Reproduza integralmente o texto sobre a áisthesis que vem a seguir, sem alterar nenhuma palavra.

TEXTO FORNECIDO

**********

Fotomontagem Áisthesis - por Veronica M. Mapurunga de Miranda - Janeiro de 2005

"Que tensão, que esforço supõe viver num cemitério! Que tremenda força de vontade faz falta! Certamente sou presa das ideologias e dos cultos que aliviam o peso dessa subjetividade. Certamente tenho uma necessidade desesperada de narcisismo, não porque tenha sido desatendido ou continue desatendendo minha subjetividade mais recôndita, senão porque um mundo sem alma não pode oferecer intimidade, não pode me devolver a mirada, não pode me mirar com interesse, com gratidão, nem aliviar o isolamento essencial da minha subjetividade."

 

(...)" Podemos responder desde o coração, despertá-lo de novo.No mundo antigo, o órgão da percepção era o coração.O coração estava diretamente conectado às coisas por meio dos sentidos.O termo grego que designava a percepção ou a sensação era áisthesis, que originalmente significava essa inspiração, esse assumir, esse se quedar sem alento, essa exclamação  que produz o assombro diante das maravilhas do mundo: uma resposta estética diante da imagem (éidolon) que se nos apresenta.Na antiga fisiologia grega e na psicologia bíblica, o coração era o órgão da sensação, porém também o lugar da imaginação. O senso comum (sensus comunis) hospedava se  dentro  e em torno do coração, e seu papel consistia em apreender as imagens. Para Marsilio Ficino também o espírito do coração recebia e  transmitia as impressões dos sentidos.O coração tinha uma função estética."

**********

ITENS

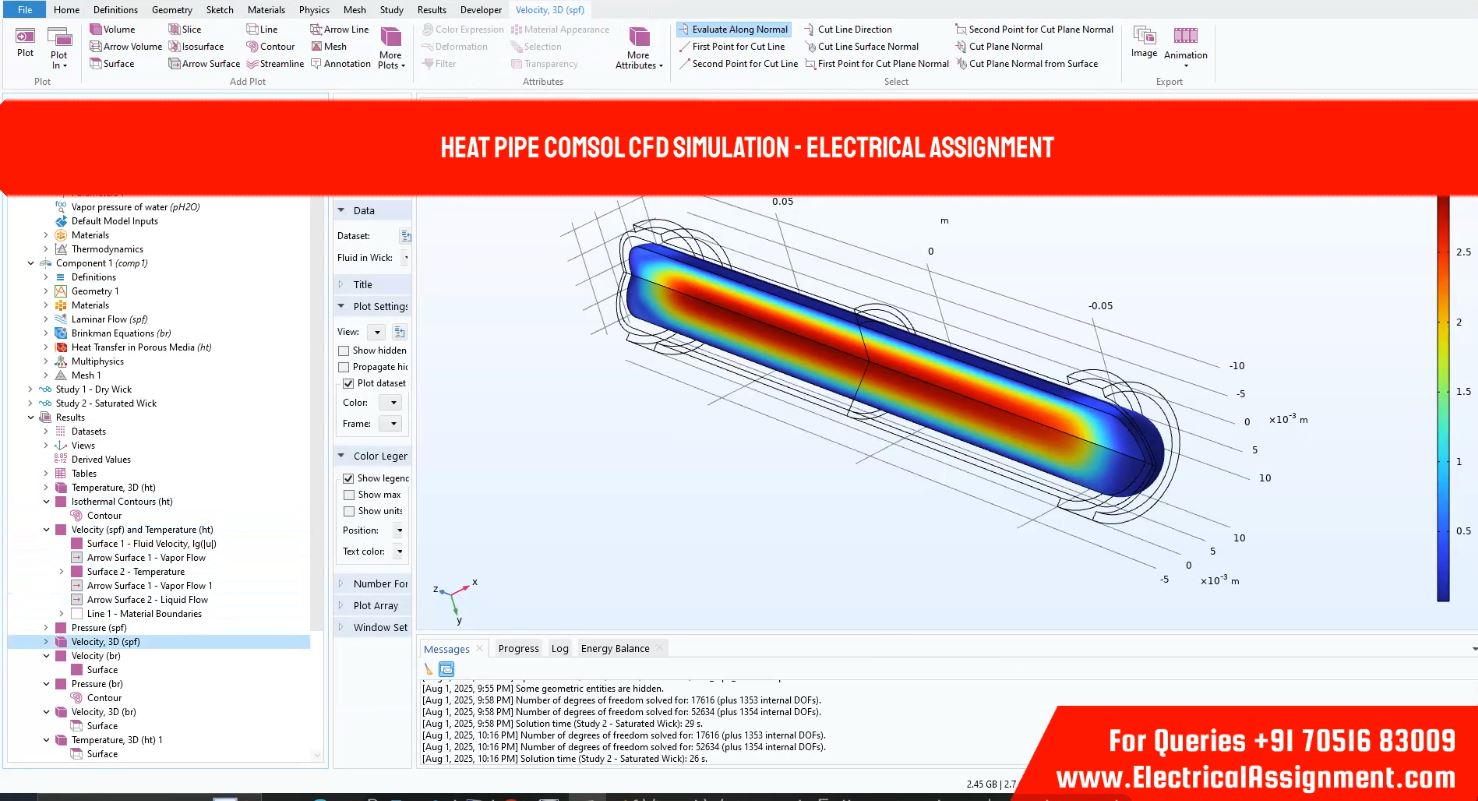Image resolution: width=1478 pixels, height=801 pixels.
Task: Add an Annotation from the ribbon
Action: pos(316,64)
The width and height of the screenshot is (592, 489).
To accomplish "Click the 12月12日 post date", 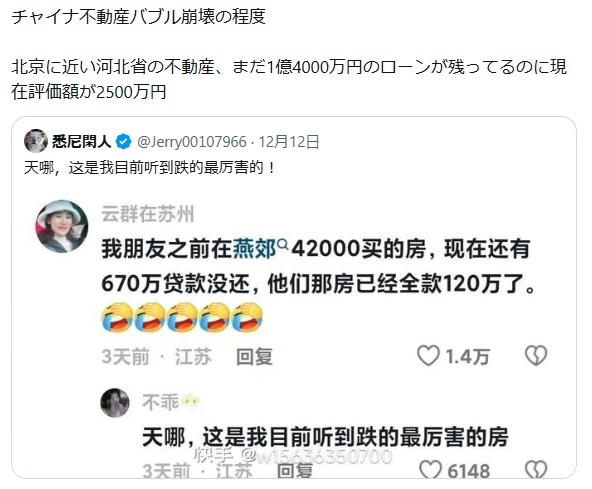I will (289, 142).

**********

RESOLUÇÃO
Fotomontagem Áisthesis - por Veronica M. Mapurunga de Miranda - Janeiro de 2005

"Que tensão, que esforço supõe viver num cemitério! Que tremenda força de vontade faz falta! Certamente sou presa das ideologias e dos cultos que aliviam o peso dessa subjetividade. Certamente tenho uma necessidade desesperada de narcisismo, não porque tenha sido desatendido ou continue desatendendo minha subjetividade mais recôndita, senão porque um mundo sem alma não pode oferecer intimidade, não pode me devolver a mirada, não pode me mirar com interesse, com gratidão, nem aliviar o isolamento essencial da minha subjetividade."

 

(...)" Podemos responder desde o coração, despertá-lo de novo.No mundo antigo, o órgão da percepção era o coração.O coração estava diretamente conectado às coisas por meio dos sentidos.O termo grego que designava a percepção ou a sensação era áisthesis, que originalmente significava essa inspiração, esse assumir, esse se quedar sem alento, essa exclamação  que produz o assombro diante das maravilhas do mundo: uma resposta estética diante da imagem (éidolon) que se nos apresenta.Na antiga fisiologia grega e na psicologia bíblica, o coração era o órgão da sensação, porém também o lugar da imaginação. O senso comum (sensus comunis) hospedava se  dentro  e em torno do coração, e seu papel consistia em apreender as imagens. Para Marsilio Ficino também o espírito do coração recebia e  transmitia as impressões dos sentidos.O coração tinha uma função estética."